Source text:
_____

# Arming America - The Untold History of U.S. Gun Culture



## Sasquatch (Dec 12, 2014)

Just watched this Documentary on Amazon Prime and it's pretty interesting.

It is not about whether guns are bad or good or how the 2A should be interpreted, rather it is the history of manufacturing firearms in America. If you are a gun nut and like to see old guns or how they were made you'll enjoy this one. It's almost 2 hours long though so make sure you have the time.



> This is the real story of how America became armed, the story of America's first Silicon Valley, the Connecticut Valley of the mid-19th century. It is the story of the Founding Fathers of America's gun industry: Samuel Colt, Oliver Winchester, Eliphalet Remington, Horace Smith, and Daniel Wesson, as well as a congery of of lesser known American gun innovators.


https://www.amazon.com/gp/video/detail/B079NK458S

Trailer on YouTube.

_____

Task brief:
Translate this sentence from the forum post into Spanish: "It's almost 2 hours long though so make sure you have the time." The dataset entries have nothing to do with the forum post.

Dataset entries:
_____

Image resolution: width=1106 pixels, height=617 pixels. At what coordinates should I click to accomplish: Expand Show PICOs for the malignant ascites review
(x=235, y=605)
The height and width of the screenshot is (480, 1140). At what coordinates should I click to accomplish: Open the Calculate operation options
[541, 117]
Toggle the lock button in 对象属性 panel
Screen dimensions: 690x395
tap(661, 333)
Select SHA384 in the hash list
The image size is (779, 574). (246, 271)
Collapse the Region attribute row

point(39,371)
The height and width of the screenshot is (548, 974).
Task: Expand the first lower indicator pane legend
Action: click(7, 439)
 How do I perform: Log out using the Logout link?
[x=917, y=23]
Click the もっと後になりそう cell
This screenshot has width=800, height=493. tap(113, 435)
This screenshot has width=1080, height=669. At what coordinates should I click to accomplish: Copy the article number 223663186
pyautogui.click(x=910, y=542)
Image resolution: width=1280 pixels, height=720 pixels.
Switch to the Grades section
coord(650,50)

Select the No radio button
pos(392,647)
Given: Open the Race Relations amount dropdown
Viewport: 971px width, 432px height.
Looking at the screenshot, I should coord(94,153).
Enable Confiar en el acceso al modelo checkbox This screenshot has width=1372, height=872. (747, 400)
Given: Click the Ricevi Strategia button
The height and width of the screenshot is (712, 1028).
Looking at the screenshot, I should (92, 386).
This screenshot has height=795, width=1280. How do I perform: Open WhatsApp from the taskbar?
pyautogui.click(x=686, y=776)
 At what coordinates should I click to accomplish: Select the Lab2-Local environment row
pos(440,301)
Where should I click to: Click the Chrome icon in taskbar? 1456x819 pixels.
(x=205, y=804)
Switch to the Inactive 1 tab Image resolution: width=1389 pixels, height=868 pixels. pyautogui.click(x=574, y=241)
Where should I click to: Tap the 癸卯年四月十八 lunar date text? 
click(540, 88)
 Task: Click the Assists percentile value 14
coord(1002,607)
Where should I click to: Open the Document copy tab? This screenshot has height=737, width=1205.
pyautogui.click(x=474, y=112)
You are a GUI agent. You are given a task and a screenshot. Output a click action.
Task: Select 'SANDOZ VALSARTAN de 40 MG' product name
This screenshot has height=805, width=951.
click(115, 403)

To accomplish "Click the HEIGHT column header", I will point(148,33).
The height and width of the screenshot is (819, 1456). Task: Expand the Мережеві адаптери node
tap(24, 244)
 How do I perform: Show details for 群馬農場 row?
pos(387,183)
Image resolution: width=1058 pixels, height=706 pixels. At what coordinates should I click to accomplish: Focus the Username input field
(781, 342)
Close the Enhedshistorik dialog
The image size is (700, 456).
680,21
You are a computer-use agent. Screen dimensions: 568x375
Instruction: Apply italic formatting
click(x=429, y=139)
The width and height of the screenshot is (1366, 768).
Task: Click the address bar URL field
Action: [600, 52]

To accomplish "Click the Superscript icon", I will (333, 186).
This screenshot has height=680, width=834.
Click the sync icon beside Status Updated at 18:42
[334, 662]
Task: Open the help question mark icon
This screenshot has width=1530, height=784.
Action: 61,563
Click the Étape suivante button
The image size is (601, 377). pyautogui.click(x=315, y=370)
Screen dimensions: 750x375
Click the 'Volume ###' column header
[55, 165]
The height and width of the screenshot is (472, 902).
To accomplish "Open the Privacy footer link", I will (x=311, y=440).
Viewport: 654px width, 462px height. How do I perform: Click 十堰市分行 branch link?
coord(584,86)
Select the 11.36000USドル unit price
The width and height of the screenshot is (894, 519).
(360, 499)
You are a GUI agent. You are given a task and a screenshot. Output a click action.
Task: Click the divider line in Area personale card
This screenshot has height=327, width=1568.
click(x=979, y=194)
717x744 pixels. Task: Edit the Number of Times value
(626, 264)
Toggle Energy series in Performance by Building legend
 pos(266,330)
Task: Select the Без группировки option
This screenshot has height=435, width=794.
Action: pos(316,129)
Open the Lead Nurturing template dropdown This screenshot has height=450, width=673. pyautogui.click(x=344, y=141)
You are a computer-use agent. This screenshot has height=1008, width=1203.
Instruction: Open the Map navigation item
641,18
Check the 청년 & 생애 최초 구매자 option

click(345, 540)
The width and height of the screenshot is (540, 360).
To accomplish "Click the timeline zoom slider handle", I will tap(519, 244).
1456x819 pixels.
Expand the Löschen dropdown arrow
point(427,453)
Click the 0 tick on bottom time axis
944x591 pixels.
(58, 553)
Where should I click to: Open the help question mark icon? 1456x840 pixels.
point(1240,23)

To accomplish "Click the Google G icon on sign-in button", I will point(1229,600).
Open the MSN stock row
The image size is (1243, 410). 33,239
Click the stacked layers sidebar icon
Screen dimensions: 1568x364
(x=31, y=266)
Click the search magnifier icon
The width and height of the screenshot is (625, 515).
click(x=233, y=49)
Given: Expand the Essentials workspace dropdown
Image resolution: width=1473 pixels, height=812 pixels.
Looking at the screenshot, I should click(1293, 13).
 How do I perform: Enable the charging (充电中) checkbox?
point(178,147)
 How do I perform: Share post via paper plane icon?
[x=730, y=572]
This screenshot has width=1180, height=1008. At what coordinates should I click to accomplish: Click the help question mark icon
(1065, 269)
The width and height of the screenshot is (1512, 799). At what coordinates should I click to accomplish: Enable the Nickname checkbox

_____

Task response:
Sin embargo, dura casi 2 horas, así que asegúrate de tener tiempo.